New images from the Hubble space telescope have found a supermassive blackhole to be “resting,” creating an environment so peaceful that stars are now forming from the gas remaining around the blackhole.
According to the Hubble Website, a supermassive blackhole located at the center of the elliptical galaxy NGC 4889, which is located 300 million lightyears away from us, is exhibiting some behavior that is rather strange. It is not longer swallowing stars and dust — as is par for the course for blackholes — and it is now doing quite the opposite: creating new stars.
At the center of every galaxy is a supermassive blackhole. The one at the center of NGC 4889 is massive — 21 billion times the mass of the Sun. The supermassive blackhole at the center of the Milky Way is believed to only be about four million times as massive as the Sun.
NGC 4889’s supermassive blackhole worked by the process of hot accretion. Its gigantic gravitational pull would ensure gas, dust, and other space debris slowly fell inward toward the blackhole, creating an accretion disc.
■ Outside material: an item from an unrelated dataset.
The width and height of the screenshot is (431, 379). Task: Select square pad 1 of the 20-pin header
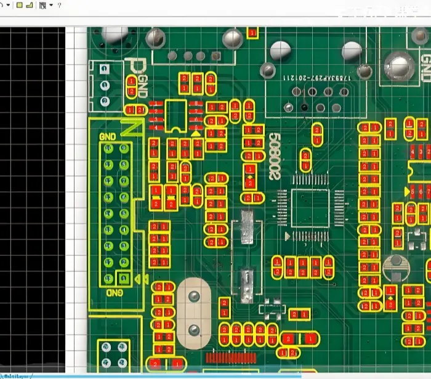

The disc was made of the material, heated to millions of degrees, that was being pulled in by the blackhole’s gravity.
The accretion disc sustained the blackhole’s “appetite” until its supply of nearby galactic material exhausted. After that, it entered a period of “resting” were it is no longer pulling in huge amounts of galactic material at a time.
Instead, it is now sitting dormant. The once chaotic environment around the blackhole is now so peaceful that stars are beginning to form around it — something that would have been unheard of during its activity.